■ Your goal ■
Set out the records as a JSON list of strings, one string per line and no blank lines, from the start of the records through the line containing "(x=729, y=181)".

■ Task data ■
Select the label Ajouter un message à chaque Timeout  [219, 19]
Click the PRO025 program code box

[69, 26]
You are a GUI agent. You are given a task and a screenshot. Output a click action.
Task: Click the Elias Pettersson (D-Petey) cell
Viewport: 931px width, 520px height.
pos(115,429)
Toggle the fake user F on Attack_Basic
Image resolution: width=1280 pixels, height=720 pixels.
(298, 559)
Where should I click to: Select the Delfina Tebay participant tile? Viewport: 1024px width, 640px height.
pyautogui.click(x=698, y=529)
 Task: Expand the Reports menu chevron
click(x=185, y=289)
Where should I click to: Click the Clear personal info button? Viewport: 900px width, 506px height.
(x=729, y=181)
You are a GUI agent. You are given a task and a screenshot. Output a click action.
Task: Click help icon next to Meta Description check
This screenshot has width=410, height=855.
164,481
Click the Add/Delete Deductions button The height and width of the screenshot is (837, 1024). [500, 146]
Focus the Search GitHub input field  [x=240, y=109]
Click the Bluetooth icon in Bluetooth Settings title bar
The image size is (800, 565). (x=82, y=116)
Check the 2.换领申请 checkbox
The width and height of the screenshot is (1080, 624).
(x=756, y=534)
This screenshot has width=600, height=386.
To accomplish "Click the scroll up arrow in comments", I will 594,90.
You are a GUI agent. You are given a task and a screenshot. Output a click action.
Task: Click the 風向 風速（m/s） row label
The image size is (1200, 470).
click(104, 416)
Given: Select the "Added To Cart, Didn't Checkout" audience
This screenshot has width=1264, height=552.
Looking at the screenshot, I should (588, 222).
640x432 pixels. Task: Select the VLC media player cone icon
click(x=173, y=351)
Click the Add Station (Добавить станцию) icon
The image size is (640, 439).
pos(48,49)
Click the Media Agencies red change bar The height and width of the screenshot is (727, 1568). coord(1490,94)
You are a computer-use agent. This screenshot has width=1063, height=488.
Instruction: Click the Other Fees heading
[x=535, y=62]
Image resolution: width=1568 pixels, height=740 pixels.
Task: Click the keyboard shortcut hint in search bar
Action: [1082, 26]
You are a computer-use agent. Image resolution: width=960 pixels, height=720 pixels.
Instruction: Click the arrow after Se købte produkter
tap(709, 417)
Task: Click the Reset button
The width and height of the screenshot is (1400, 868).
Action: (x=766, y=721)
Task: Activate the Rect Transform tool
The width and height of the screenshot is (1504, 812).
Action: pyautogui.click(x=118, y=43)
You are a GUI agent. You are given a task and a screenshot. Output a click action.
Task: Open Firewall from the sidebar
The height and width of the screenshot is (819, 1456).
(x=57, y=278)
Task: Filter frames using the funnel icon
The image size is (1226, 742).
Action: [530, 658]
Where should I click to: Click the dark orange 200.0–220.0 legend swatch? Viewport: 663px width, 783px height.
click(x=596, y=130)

■ Exercise response ■
[
  "Select the label Ajouter un message à chaque Timeout  [219, 19]",
  "Click the PRO025 program code box",
  "[69, 26]",
  "You are a GUI agent. You are given a task and a screenshot. Output a click action.",
  "Task: Click the Elias Pettersson (D-Petey) cell",
  "Viewport: 931px width, 520px height.",
  "pos(115,429)",
  "Toggle the fake user F on Attack_Basic",
  "Image resolution: width=1280 pixels, height=720 pixels.",
  "(298, 559)",
  "Where should I click to: Select the Delfina Tebay participant tile? Viewport: 1024px width, 640px height.",
  "pyautogui.click(x=698, y=529)",
  " Task: Expand the Reports menu chevron",
  "click(x=185, y=289)",
  "Where should I click to: Click the Clear personal info button? Viewport: 900px width, 506px height.",
  "(x=729, y=181)"
]